Lower than that and the food is too infrequent, so the bacteria do not reproduce so fast. They live just fine, though. Higher than 5 ppm and they do not grow as fast. I do not know at what level they start dying, though. Just that other species are more prevalent when the ammonia level is higher. The other species are better at reproducing when the ammonia level is higher.

The beneficial bacteria live on the surfaces, in a biofilm, a material they and other microorganisms make. It is a complex channel that allows the water to flow through and around the organisms. A quick rinse in chlorinated (chloramine or chlorine) probably will not kill the organisms- the water with the chlorine comes and goes so fast that very little of the chlorine contacts the beneficial organisms. As noted above, though, a beginner might do all sorts of things that could kill the bacteria from longer exposure to the temperature change issue, or adding soap and probably many more things. Safest to say 'Clean the filter media in water removed from the tank for a water change'.
Then you know the water is at the same temperature and water chemistry that the bacteria are already used to, so won't be killed.
It is probably just fine to give the media a quick rinse in tap water, hot (as long as you can still touch it, and handle the media) or cold. I generally find such a quick rinse is not enough to properly clean the media, though.
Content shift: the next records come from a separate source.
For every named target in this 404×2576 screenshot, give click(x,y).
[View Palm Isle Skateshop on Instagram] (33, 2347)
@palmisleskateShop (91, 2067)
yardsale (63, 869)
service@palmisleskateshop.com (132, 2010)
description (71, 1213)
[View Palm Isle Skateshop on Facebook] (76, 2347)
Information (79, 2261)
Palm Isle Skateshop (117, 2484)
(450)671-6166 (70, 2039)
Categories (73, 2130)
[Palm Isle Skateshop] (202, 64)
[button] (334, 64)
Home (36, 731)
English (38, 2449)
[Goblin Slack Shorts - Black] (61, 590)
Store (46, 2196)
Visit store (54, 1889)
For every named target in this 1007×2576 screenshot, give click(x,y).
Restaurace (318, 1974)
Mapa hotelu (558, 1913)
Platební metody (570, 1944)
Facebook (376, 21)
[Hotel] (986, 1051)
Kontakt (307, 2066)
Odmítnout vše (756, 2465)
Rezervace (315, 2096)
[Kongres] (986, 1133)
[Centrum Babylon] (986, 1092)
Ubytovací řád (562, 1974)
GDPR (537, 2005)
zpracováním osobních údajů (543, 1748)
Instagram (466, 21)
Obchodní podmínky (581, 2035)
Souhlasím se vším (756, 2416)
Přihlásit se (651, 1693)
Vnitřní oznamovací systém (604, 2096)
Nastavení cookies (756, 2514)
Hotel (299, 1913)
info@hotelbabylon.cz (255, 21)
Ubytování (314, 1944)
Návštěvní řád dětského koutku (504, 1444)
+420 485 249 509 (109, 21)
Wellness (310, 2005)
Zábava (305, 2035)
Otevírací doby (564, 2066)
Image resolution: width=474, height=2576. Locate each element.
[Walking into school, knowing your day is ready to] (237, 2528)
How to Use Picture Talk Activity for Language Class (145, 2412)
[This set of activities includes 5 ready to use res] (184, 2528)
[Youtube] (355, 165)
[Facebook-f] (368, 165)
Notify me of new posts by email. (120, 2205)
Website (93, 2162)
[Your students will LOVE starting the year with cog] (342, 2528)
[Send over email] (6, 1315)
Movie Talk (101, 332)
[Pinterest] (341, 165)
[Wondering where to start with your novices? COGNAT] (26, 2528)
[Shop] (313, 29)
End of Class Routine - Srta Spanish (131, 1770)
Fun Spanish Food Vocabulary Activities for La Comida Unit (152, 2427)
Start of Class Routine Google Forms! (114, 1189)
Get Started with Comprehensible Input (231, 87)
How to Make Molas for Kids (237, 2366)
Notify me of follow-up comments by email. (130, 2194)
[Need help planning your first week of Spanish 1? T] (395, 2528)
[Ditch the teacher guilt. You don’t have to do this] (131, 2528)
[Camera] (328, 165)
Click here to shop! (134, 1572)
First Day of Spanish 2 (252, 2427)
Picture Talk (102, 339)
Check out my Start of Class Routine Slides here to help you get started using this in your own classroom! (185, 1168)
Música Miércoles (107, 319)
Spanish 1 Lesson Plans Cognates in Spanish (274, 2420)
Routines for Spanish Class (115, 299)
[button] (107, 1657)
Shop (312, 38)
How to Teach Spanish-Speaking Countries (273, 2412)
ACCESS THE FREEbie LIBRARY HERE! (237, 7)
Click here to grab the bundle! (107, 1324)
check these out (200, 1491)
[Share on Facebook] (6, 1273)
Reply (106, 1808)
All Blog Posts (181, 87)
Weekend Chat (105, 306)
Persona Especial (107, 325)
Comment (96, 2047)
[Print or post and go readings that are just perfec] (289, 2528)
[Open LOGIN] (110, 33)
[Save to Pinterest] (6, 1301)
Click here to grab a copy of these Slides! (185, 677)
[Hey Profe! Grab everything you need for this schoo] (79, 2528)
It is entirely safe to rinse the media in water you have prepared for the water change. Such water should be the right temperature, and close enough to the water parameters in the tank that it will cause no problems for the bacteria. But then I am throwing away perfectly good water that could have gone into the tank. I would have to prepare extra water, knowing I was going to throw away a few gallons.
Best is to clean the media in used aquarium water, then use that water in the garden. Gets the filter media as clean as it needs to be.